Every bank, every hedgefund and every pension fund in the world employ Billy Beane-types – I am one of them myself – to try to find mis-pricing in the financial markets. We (all the Billy Beanes in the financial markets) are using all kind of different methods – some of them very colourful like technical analysis – but the aggregated result is that the markets are becoming more efficient.

Like Billy Bean the speculators in the financial markets are constantly scanning the markets for mis-priced assets and they are constantly looking for new methods to forecast the market prices. So why should the financial markets be less efficient than the baseball market? I think Scott is right – EMH is a pretty good description of the financial markets or rather I haven’t seen any other general theory that works better across asset classes.

What is strange about this is that I read it and I think "if the EMH is true, then Lars shouldn’t have a job and neither should any of his co-speculators." To square the circle, you have to believe that markets are, in a sense, always inefficient (though always becoming more efficient).

Here’s my model – there is a market with n actors trading various assets. Each actor has a stochastic probability of individually uncovering some new information or knowledge that leads them to buy or sell something because of belief that the market price is in some sense "wrong" (this is different from trading on simultaneous collective discoveries, like central bank statements or GDP/unemployment reports). So when each actor makes such a discovery, the price becomes more efficient.

This sounds like the market Lars describes. But for it to work, there always has to be more discoverable information or knowledge. Which is fine.

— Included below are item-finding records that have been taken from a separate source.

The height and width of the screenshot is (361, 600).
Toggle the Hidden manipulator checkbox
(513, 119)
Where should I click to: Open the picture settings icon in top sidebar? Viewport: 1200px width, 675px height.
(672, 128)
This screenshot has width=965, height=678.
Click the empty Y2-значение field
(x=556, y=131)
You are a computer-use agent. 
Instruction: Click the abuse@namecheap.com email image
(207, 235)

But the Moneyball scenario is way, way weirder. Bill James was writing in the 1980s. Billy Beane became GM of the A’s in 1997 and they started really performing well in 2000. And it still took years for even OBP to be properly-valued in baseball markets. Baseball is a giant industry, probably valued properly in the billions of dollars. How did they let such extremely useful information linger so long before one actor acted on it? And how did it take so long for the arbitrage opportunities to dissolve?

Clearly baseball, going by the model above, has a small n – there are relatively few actors (32 teams) so the odds in any given year of any one team of adopting a new innovation are relatively slim. But under the EMH such new information and knowledge should be extremely contagious. Yet Beane told Lewis he didn’t even care if Lewis wrote a book about how Beane was arbitraging a very expensive and profitable market because he didn’t even think any of the other market actors would read it.

Maybe baseball is weird. But maybe it’s not.

Prices accurately reflect the average opinion of everybody’s money.